#MeToo, the hashtag used by thousands of women in the wake of the Harvey Weinstein allegations, has been hailed as a breakthrough in the fight against sexual harassment. The New York Times’s new gender editor, Jessica Bennett, says #MeToo has become ‘a lens through which we view the world, a sense of blinders being taken off’.
Many claim #MeToo has broken an apparent silence around sexual harassment. Time named the ‘Silence Breakers’ – those who have come out with #MeToo stories – as its Person of the Year. ‘Many have waited a long time for this. Don’t let it go now. Keep saying “me too”’, said the Guardian’s Suzanne Moore.
Yet for all these suggestions that #MeToo is somehow a radical new breakthrough, in truth there’s nothing that new about it – or radical. It’s not even an original slogan – it was first coined by an activist called Tarana Burke in 2006. Before #MeToo, there was #YesAllWomen, which went viral after a mass murder in California, with the aim of exposing ‘the misogyny that pervades our culture’, as feminist writer Jessica Valenti put it.
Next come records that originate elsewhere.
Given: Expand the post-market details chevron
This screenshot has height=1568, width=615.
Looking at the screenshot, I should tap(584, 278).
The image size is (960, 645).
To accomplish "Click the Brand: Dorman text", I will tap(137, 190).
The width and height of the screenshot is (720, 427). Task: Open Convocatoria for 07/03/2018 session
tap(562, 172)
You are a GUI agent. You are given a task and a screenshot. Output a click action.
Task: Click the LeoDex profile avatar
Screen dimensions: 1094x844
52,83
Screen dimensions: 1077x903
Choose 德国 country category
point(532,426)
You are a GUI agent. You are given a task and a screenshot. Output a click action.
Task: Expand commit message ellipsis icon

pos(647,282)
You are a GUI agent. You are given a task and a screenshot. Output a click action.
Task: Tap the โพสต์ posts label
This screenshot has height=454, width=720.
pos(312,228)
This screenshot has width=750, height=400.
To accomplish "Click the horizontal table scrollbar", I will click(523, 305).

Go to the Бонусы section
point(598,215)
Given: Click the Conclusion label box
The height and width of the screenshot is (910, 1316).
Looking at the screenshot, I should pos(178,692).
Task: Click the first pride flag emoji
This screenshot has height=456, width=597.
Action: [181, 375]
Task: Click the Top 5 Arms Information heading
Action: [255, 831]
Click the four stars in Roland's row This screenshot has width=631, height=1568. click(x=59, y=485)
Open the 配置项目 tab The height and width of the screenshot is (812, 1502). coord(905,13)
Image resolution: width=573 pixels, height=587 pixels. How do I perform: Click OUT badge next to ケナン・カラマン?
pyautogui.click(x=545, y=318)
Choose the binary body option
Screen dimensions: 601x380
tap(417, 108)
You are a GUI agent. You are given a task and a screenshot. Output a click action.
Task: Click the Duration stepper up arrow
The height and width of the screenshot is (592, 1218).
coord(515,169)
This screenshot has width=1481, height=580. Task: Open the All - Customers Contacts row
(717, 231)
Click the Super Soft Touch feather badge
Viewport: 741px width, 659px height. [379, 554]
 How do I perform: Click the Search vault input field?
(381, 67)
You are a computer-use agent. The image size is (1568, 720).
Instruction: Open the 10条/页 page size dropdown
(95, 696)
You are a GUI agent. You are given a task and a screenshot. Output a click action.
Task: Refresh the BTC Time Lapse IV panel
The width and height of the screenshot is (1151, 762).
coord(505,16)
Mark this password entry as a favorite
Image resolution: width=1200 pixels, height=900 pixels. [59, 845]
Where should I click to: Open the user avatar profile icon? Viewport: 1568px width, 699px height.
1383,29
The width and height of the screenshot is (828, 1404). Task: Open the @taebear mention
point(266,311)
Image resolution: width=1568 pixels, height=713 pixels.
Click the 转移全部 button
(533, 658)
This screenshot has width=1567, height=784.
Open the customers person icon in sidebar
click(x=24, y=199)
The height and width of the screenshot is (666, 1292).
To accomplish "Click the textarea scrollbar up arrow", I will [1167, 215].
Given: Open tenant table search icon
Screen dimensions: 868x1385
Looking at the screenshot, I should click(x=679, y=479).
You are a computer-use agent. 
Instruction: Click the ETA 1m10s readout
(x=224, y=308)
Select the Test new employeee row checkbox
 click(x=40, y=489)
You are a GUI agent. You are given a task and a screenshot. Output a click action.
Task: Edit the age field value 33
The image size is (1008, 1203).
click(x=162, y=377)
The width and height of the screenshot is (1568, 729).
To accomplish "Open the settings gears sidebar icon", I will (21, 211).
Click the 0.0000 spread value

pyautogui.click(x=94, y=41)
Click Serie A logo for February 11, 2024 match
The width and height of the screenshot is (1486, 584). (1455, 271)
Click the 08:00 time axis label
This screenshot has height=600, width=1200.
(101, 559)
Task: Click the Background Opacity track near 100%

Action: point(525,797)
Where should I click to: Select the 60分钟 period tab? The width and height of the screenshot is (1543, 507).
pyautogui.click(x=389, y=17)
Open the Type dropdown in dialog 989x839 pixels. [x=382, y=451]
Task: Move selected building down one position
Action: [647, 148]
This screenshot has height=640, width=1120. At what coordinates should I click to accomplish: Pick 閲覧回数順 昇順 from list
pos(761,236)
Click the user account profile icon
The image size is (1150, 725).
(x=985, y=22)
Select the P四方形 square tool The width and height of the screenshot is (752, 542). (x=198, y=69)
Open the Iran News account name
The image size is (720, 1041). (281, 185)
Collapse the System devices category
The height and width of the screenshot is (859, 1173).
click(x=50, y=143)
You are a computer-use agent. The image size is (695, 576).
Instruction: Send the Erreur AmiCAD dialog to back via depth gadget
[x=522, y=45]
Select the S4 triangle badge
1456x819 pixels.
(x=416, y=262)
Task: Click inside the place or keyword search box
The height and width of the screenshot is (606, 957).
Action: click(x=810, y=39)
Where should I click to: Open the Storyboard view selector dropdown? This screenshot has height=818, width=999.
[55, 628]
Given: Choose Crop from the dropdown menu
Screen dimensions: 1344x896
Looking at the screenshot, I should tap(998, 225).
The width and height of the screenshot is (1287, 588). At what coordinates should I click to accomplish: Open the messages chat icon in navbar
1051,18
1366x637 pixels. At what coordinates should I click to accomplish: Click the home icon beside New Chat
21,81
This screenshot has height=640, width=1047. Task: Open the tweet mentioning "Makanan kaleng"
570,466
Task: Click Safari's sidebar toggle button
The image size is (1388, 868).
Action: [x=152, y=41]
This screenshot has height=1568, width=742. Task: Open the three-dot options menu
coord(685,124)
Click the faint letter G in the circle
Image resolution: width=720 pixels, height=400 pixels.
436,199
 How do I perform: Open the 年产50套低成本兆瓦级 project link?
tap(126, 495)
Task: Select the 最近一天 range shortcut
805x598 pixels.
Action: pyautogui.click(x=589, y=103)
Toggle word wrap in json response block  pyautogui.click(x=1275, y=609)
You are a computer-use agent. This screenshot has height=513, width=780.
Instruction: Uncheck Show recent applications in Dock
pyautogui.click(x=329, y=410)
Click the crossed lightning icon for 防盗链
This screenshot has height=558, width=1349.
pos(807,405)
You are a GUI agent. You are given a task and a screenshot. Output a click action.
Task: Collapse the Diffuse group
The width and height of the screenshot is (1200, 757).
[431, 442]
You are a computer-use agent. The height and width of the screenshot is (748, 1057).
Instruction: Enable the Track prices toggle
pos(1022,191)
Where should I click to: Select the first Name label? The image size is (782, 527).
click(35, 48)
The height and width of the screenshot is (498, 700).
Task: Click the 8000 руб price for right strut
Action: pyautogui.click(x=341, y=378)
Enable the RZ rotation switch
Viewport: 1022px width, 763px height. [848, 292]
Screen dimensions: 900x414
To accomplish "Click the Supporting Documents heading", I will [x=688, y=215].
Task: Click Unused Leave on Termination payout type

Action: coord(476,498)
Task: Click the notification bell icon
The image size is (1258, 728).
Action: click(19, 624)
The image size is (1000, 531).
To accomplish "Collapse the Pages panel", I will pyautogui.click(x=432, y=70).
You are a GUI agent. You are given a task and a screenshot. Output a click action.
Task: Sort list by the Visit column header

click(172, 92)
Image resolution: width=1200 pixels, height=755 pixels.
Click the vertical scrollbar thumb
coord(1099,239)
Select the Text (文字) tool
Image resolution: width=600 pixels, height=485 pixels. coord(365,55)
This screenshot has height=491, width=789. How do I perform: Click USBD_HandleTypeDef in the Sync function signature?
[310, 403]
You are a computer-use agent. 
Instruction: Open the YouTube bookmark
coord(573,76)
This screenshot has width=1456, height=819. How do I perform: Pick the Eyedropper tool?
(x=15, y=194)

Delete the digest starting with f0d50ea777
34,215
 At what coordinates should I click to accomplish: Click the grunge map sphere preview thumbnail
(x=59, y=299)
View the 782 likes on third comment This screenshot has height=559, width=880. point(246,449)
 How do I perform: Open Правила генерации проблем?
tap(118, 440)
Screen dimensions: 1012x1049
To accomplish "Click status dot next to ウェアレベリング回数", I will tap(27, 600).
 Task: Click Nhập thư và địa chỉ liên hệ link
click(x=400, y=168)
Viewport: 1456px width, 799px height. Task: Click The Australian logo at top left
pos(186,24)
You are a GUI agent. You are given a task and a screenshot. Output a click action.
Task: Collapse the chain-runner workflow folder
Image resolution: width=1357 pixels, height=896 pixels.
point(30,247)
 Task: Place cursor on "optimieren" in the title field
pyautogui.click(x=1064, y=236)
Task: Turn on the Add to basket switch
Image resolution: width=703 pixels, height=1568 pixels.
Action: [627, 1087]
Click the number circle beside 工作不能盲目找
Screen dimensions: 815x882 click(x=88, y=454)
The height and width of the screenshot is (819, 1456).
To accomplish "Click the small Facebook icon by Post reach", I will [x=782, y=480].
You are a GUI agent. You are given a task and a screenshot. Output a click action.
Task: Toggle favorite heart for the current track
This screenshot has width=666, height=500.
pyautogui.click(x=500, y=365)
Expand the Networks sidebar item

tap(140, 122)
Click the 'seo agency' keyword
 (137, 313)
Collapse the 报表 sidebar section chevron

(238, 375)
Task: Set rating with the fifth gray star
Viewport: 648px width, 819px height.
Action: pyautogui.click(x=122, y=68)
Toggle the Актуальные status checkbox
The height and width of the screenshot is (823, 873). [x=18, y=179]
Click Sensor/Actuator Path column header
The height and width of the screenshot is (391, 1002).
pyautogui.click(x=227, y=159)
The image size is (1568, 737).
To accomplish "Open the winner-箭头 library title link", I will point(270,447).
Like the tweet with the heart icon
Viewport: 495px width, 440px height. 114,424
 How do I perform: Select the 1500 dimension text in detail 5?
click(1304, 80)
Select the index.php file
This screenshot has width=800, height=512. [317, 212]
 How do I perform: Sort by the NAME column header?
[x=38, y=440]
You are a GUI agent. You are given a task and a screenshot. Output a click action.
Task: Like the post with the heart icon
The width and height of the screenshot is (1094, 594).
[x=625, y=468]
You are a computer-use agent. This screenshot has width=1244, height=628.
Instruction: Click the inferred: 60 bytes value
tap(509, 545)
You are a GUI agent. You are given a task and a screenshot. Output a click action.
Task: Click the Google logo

And before that, there was #EverydaySexism, which kicked off in 2012, ‘documenting experiences of sexism, harassment and assault to show how bad the problem is’. In 2005, Hollaback! was founded, and in 2010 it hit the headlines for encouraging women to ‘transform the culture that perpetuates harassment and violence’ through sharing their stories on social media. Far from being a ‘watershed moment’ (as Tom Hanks described it), #MeToo is just the latest in a long line of hashtags claiming to break the silence on the harassment of women.
This idea that women were traditionally silent about abuse is bizarre. One wonders if the champions of #MeToo remember the Take Back The Night marches of the 1970s, or the Reclaim the Night marches in the early 2000s? What about the infamous Slut Walks, which began in Canada in 2011? Feminists seem to be suffering from historical amnesia. And feminists certainly haven’t been ‘silent’ about harassment and rape’ – it’s all they talk about. ‘MeToo is here to stay’, wrote one columnist. Yes, and it’s been around in one form or another for years. #MeToo and its very similar predecessor hashtags and movements, all devoted to exaggerating the problem of harassment and abuse and encouraging women to be scared, or at least concerned, capture how far feminism has lost its way.